Input data Start Marker

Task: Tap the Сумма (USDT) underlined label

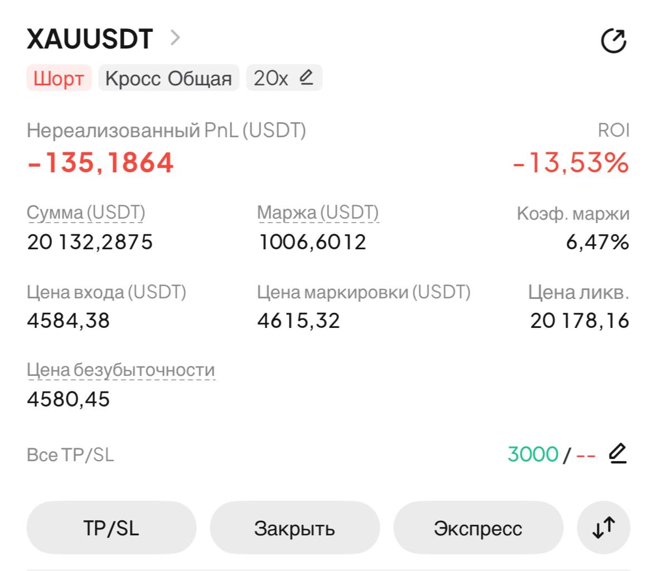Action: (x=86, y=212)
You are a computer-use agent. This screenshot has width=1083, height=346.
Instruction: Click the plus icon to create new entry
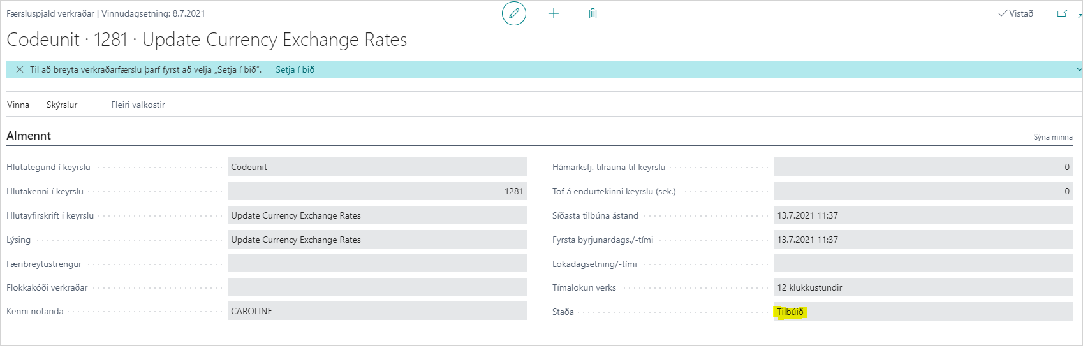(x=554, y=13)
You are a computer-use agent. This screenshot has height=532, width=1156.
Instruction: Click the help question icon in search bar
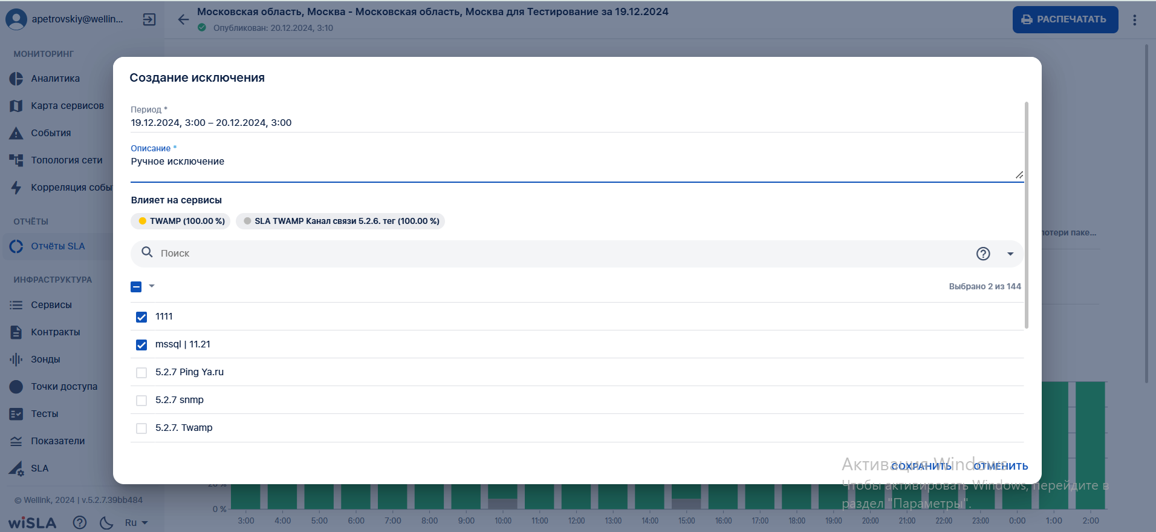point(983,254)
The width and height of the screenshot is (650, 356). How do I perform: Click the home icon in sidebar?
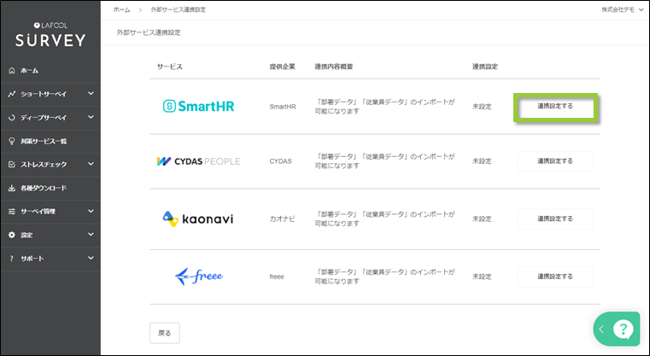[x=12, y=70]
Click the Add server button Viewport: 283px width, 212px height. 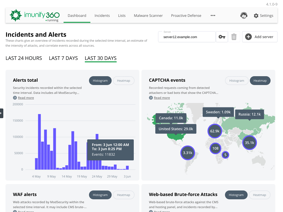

Input data End Marker

▶ Task prompt:
Every line of the listing should be repeated exactly; no picture should appear.

▶ Result below:
Task: Tap the Сумма (USDT) underlined label

Action: (x=86, y=212)
You are a computer-use agent. This screenshot has width=1083, height=346.
Instruction: Click the plus icon to create new entry
(x=554, y=13)
You are a computer-use agent. This screenshot has height=532, width=1156.
Instruction: Click the help question icon in search bar
point(983,254)
The width and height of the screenshot is (650, 356). How do I perform: Click the home icon in sidebar?
[x=12, y=70]
Click the Add server button Viewport: 283px width, 212px height. 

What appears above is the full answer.